**Material for this task**
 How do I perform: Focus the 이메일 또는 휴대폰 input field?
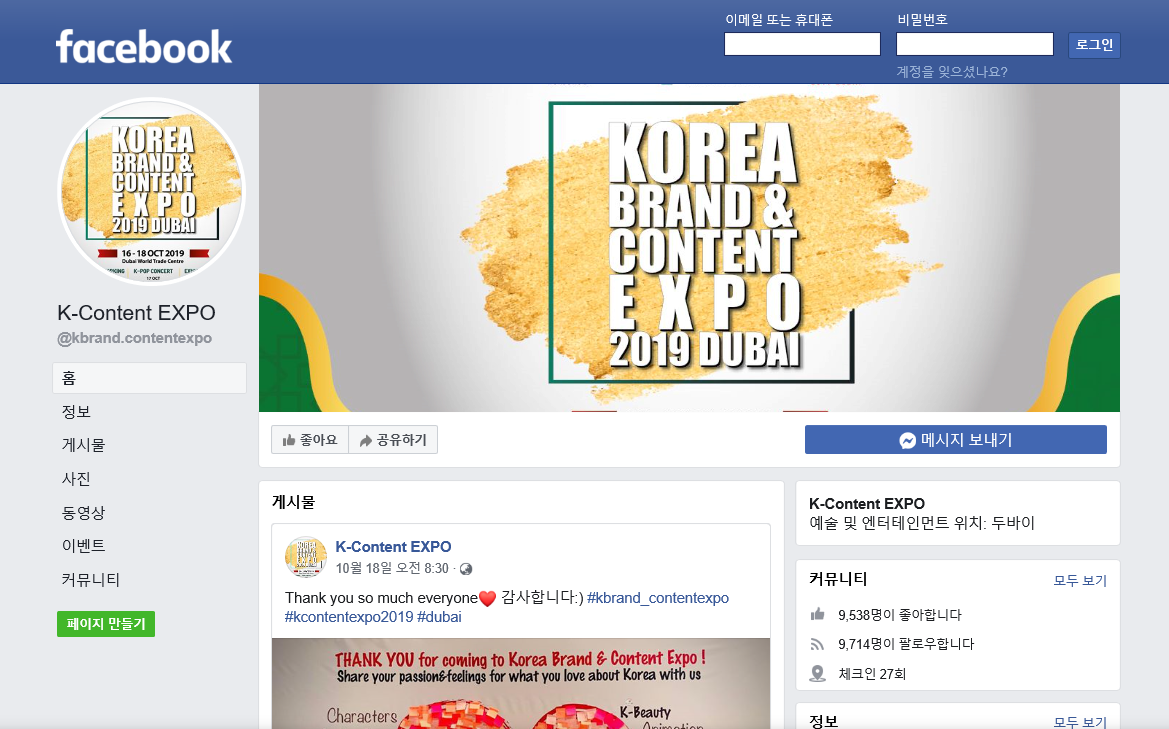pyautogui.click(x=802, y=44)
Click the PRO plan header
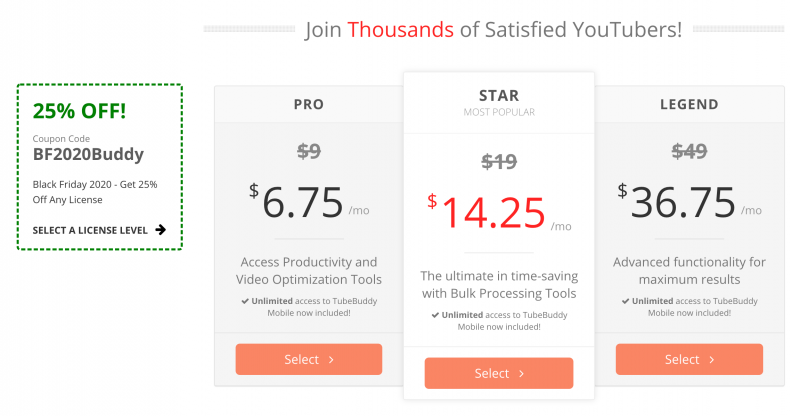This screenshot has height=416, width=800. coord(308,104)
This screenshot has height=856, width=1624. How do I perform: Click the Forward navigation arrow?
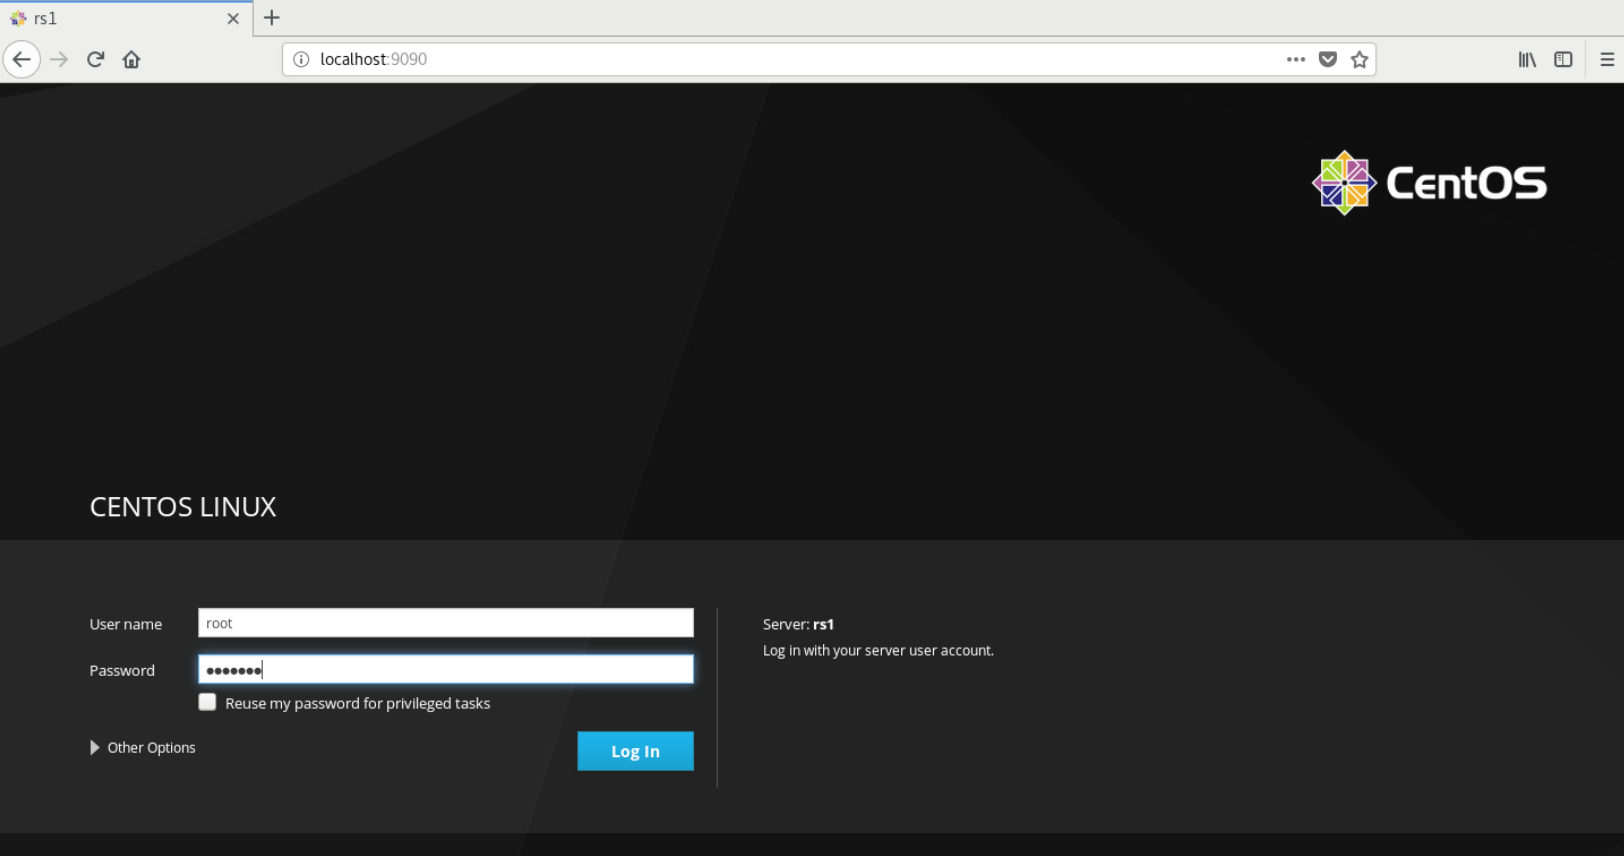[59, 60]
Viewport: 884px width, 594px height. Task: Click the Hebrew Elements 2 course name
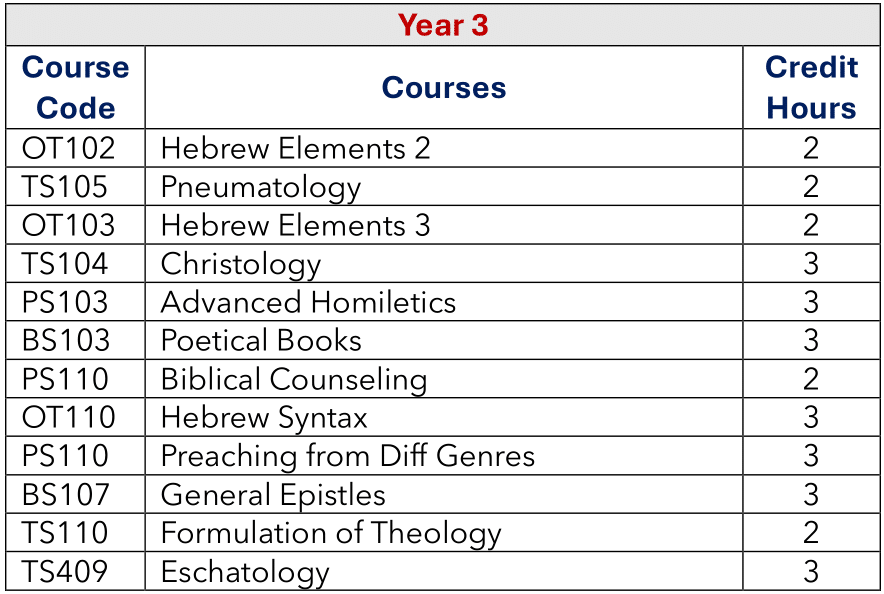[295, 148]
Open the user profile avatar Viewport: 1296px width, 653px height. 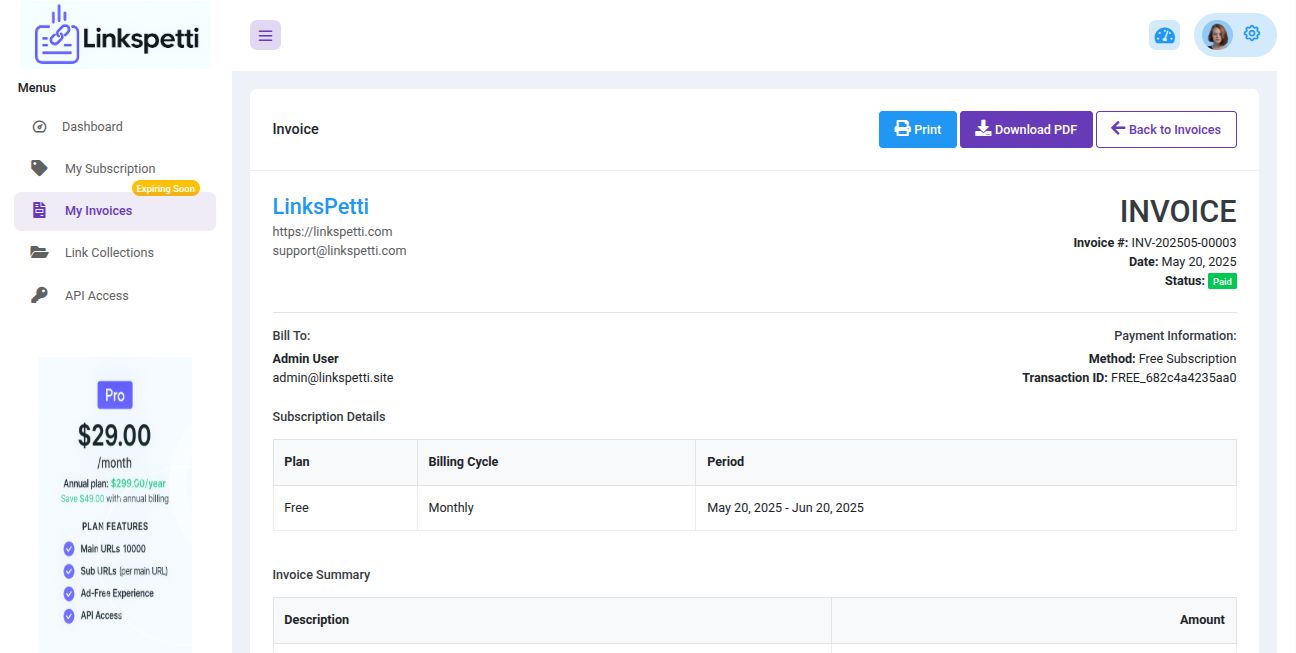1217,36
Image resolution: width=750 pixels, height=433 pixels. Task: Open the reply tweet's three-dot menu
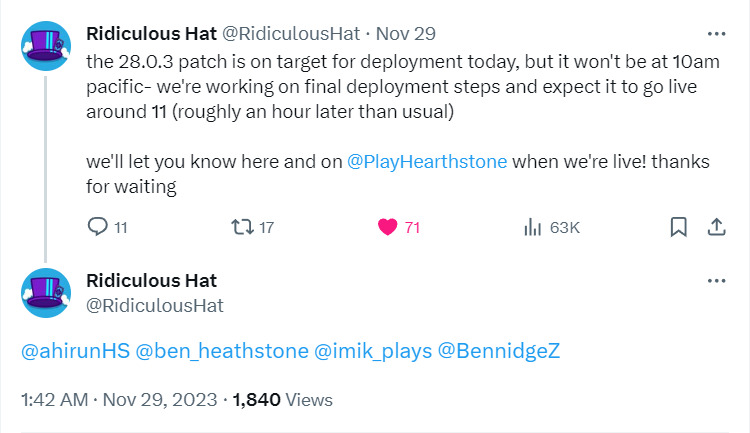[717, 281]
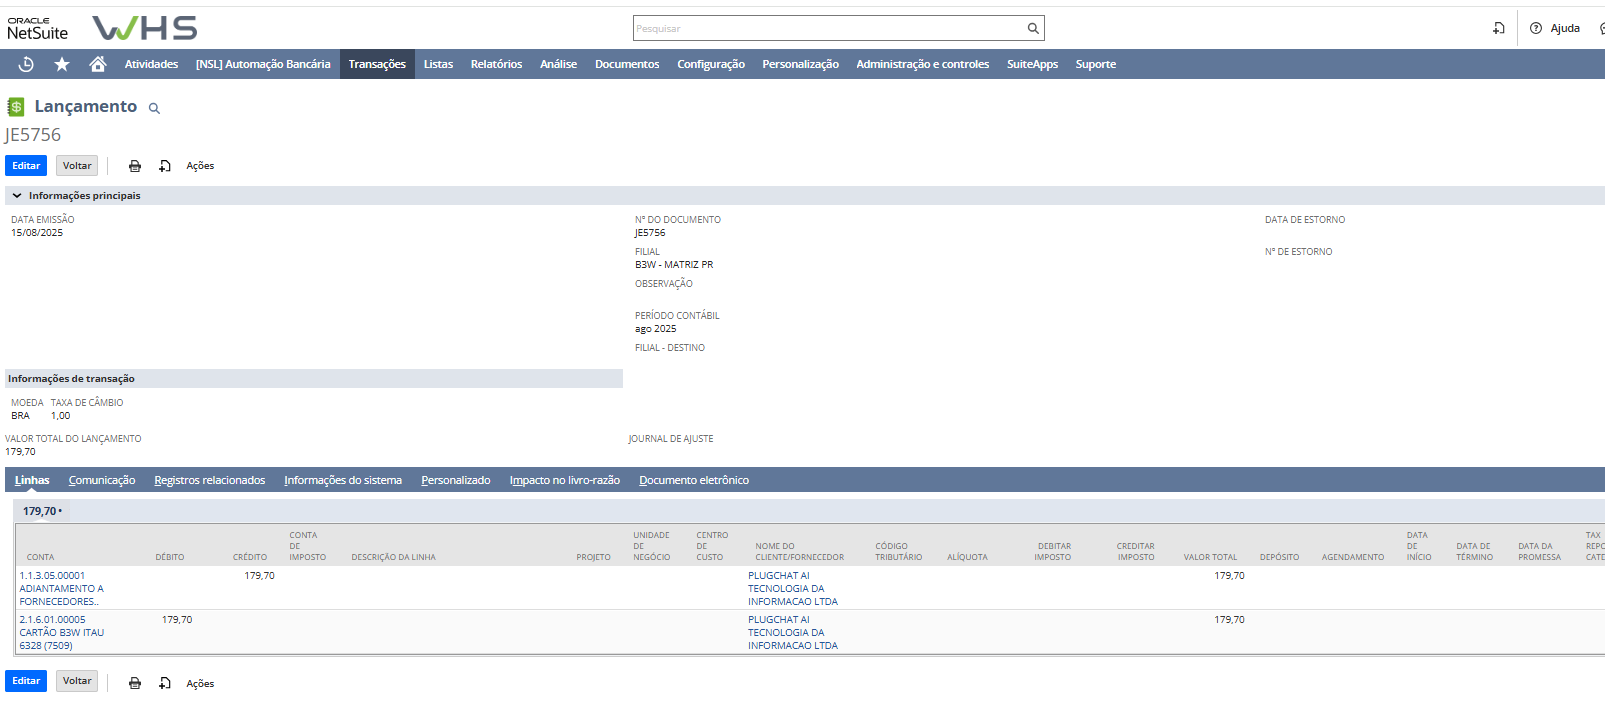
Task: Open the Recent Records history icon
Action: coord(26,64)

**Task**
A faithful copy is needed of the lines from the one containing "Image resolution: width=750" through the last line of the data above, with pictures left out.

**Completed task**
Image resolution: width=750 pixels, height=433 pixels. Task: Open the reply tweet's three-dot menu
[717, 281]
Task: Open the Recent Records history icon
Action: coord(26,64)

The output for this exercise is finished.